[Stored records]
####

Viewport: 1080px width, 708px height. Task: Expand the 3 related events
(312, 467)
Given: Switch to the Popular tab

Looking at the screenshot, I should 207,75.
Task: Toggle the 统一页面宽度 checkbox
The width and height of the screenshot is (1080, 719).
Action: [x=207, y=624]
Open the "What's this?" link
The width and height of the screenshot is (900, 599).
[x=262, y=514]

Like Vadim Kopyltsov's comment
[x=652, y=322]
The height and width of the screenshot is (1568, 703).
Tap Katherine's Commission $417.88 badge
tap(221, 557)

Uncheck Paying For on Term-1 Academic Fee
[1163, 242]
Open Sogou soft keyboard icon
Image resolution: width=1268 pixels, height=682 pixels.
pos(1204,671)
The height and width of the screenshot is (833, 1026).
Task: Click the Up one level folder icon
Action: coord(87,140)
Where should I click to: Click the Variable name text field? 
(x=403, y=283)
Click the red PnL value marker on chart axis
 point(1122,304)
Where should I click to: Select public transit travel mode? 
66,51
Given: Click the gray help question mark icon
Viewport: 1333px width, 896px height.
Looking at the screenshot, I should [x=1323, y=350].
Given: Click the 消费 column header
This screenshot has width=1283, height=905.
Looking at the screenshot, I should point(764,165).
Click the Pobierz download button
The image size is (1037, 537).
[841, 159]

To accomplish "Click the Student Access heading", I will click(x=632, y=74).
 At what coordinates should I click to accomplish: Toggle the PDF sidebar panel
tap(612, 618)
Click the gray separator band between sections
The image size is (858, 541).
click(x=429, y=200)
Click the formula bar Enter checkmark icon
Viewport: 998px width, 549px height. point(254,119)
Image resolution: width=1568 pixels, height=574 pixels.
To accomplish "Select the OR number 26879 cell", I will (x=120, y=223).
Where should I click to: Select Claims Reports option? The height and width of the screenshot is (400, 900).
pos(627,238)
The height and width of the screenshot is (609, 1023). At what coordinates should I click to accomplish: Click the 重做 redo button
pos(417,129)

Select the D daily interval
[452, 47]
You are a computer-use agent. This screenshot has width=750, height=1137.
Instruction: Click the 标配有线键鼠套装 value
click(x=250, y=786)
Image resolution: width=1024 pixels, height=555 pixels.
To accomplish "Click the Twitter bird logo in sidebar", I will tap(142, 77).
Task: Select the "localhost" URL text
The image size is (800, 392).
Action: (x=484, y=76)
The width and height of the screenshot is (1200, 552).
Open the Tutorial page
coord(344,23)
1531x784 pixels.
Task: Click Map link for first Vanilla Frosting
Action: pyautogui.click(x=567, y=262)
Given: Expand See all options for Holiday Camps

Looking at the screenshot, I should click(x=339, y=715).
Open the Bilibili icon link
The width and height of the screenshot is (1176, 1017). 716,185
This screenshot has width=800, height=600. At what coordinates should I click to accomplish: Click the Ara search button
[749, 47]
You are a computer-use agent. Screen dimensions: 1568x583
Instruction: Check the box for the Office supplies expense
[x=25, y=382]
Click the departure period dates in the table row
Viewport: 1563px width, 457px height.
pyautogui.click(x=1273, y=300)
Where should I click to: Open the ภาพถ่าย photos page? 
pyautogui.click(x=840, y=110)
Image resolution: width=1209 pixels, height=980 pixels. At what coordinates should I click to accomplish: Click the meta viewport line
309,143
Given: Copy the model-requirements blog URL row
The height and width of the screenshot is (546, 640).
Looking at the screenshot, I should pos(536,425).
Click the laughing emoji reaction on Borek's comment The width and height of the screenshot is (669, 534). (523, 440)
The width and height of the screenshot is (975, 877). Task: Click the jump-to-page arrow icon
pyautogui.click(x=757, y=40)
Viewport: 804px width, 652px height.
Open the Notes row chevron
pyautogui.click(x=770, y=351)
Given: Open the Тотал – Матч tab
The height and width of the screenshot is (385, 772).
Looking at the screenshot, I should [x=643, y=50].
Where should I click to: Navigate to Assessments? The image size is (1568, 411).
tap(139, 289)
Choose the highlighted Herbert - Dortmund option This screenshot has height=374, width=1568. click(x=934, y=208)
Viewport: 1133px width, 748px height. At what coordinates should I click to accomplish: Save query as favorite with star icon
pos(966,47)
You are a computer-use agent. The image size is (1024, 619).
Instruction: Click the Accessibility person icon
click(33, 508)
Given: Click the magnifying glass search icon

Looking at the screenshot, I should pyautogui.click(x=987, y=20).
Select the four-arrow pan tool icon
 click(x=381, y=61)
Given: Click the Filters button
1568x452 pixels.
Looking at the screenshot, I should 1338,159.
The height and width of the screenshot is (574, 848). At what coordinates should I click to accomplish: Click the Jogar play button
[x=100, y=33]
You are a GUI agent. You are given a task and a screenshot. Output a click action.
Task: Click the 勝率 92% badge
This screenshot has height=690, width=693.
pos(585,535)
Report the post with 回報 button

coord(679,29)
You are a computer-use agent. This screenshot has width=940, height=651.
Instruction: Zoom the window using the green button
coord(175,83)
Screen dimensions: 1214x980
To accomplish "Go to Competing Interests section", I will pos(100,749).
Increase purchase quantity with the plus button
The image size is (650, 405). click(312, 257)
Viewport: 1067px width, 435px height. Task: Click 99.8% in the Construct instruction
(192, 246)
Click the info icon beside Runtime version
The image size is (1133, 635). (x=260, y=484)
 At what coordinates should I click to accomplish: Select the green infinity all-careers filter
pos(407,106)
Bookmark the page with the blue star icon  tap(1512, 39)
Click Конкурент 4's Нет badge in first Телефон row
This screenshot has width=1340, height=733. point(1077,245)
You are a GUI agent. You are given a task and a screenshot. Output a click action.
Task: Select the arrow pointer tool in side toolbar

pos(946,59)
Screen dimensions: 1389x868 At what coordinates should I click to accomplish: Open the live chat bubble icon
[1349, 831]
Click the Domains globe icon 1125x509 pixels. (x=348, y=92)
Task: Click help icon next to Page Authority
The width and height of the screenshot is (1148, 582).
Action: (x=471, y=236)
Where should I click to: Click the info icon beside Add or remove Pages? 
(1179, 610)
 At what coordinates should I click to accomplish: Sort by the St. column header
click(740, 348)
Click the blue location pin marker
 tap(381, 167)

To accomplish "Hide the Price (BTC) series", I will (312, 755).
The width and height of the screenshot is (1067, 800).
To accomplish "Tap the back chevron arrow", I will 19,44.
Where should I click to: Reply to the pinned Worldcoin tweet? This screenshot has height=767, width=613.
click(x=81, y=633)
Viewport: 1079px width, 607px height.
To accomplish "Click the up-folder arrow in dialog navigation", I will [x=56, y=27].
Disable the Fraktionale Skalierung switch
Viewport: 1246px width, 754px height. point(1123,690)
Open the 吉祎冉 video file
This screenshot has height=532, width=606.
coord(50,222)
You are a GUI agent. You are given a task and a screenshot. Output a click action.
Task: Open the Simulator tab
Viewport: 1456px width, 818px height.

####

## Problem details:
Please provide an exact transcription of each line from the one holding "Disable the Fraktionale Skalierung switch" through the final line of the data above.

## Your solution:
Disable the Fraktionale Skalierung switch
Viewport: 1246px width, 754px height. point(1123,690)
Open the 吉祎冉 video file
This screenshot has height=532, width=606.
coord(50,222)
You are a GUI agent. You are given a task and a screenshot. Output a click action.
Task: Open the Simulator tab
Viewport: 1456px width, 818px height.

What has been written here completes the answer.